厚生労働省の資料でも、有料老人ホームでは契約書、重要事項説明書、パンフレットなどで料金の整合性を確認することが重要とされています。入居時費用や月額利用料だけでなく、介護度が上がった場合、医療が必要になった場合、追加サービスを利用した場合の負担を確認しておく必要があります。
介護保険サービスを利用する場合も、原則として所得に応じた自己負担があります。さらに、介護保険の対象外となる日用品、理美容、医療費、個別対応のサービスなどは、別途負担になることがあります。
隆夫さん夫婦は、子どもたちを交えて施設と話し合いました。今後も同じ暮らしを続けるのか、サービスの利用を見直すのか、より費用を抑えられる施設を検討するのか。簡単に結論は出ませんでした。
「貯蓄6,500万円あれば大丈夫だと思っていました。でも、毎月50万円近く出ていく生活が続けば、話は変わります」
夫婦は、まず追加サービスの内容を見直しました。必要な支援と、家族が対応できることを分け、通院同行の一部は長女が担うことにしました。施設での生活を続ける一方で、今後介護度がさらに上がった場合の費用も試算してもらいました。

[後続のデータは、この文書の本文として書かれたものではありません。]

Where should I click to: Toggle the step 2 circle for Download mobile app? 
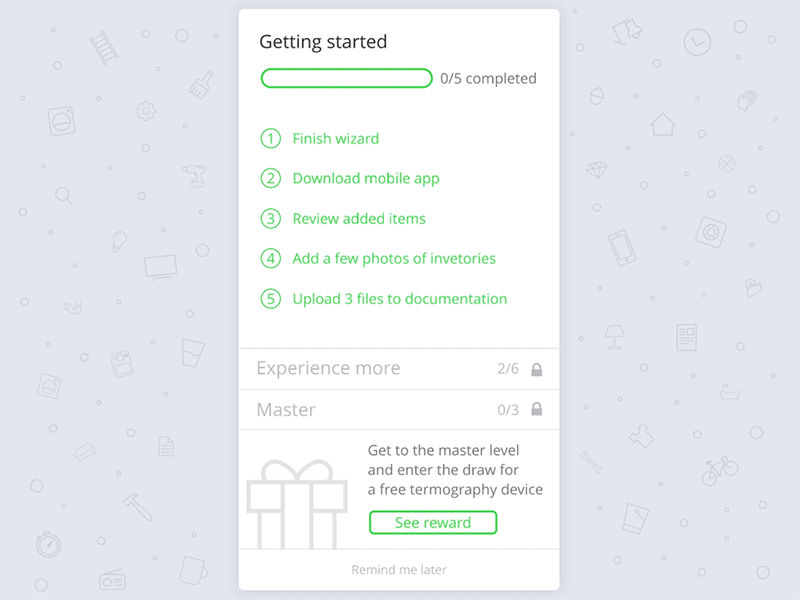pyautogui.click(x=271, y=178)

高級老人ホームは、安心で快適な暮らしを支えてくれる選択肢の一つです。しかし、その安心は「すべて込み」という意味ではありません。
入居時に元気であっても、5年後、10年後には介護や医療の必要度が変わります。そのとき、どのサービスが月額利用料に含まれ、どこから追加費用になるのかを理解していなければ、思わぬ請求に驚くことになります。
老後の住まい選びでは、今の支払い能力だけでなく、体調が変わった後の費用まで見ておくことが大切です。
「入れるか」だけでなく、「払い続けられるか」。その視点を持たなければ、憧れの住まいが、老後資金を揺るがす場所になってしまうこともあるのです。